Jackie is jacked. She is also homeless, sleeping under a bridge, working out hanging from parts of the highway overpass she’s sleeping under. The job is at the shooting range, a job she secures despite admitting to the owner she doesn’t like guns.
“Anyone can hide behind a piece of metal,” she notes. “I prefer to know my own strength.”
Jackie is a body builder, angling for a shot an upcoming Vegas contest. She is headed for the gym, and not just because she’s fated to meet Lou.

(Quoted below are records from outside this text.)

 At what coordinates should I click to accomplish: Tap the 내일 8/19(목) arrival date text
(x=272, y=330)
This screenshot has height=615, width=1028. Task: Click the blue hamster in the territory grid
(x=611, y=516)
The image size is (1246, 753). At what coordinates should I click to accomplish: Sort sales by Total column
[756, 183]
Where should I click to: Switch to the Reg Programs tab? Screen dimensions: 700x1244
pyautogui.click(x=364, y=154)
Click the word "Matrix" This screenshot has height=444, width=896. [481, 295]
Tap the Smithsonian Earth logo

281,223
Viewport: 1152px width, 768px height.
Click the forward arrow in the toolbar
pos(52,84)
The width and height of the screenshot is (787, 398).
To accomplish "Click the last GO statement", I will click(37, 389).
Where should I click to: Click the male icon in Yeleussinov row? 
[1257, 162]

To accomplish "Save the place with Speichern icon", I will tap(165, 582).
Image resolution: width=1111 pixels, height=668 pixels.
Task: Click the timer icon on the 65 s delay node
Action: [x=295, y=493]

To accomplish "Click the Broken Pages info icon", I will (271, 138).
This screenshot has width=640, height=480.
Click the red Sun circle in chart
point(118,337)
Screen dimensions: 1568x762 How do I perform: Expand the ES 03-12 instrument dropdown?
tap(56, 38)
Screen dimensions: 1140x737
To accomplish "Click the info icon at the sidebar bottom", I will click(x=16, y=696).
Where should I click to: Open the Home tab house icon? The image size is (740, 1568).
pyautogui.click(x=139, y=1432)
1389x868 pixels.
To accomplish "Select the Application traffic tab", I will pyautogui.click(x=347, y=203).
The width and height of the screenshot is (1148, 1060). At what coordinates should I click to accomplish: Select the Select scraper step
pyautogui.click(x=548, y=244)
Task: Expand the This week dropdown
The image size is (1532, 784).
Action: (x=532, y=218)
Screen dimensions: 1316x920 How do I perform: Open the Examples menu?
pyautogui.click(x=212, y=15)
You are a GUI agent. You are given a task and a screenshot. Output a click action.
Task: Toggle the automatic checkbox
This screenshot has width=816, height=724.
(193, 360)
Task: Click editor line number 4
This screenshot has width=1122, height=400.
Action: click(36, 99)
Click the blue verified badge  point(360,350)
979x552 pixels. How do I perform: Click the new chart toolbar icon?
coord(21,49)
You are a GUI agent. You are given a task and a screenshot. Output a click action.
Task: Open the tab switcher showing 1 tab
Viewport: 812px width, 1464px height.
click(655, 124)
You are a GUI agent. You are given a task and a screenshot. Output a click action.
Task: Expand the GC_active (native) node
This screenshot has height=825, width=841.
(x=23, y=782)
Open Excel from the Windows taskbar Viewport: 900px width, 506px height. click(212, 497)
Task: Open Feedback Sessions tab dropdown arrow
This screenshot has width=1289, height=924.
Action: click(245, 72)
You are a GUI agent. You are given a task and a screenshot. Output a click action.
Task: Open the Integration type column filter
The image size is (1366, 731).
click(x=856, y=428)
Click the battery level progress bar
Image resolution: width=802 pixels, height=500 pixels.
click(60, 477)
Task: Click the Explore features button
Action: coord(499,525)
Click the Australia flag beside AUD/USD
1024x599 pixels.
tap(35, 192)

Lou’s the daughter of the man she describes as “a f—–g psycho,” Louville gun range owner, Lou Sr. (Ed Harris). The F.B.I. is sniffing around, asking Lou about Lou Sr. and her long-gone mother because Lou Sr. runs guns with local law enforcement paid to turn a blind eye. And young Lou’s the sister-in-law of the cheating, rat-tailed J.J. (Franco) Jackie had sex with to score a job. J.J. beats his wife (Jena Malone), which is why Lou wishes him dead.
Things are complicated, and about to get more so.
Glass serves up lesbian love affair tropes — instant attraction, sex and post “first-date” moving in and abrupt “big future plans” with a side order of muscular, energetic sex. Because Jackie is jacked. And as Lou just happens to have steroids around, Jackie may have a Vegas edge, one with impulse control after effects.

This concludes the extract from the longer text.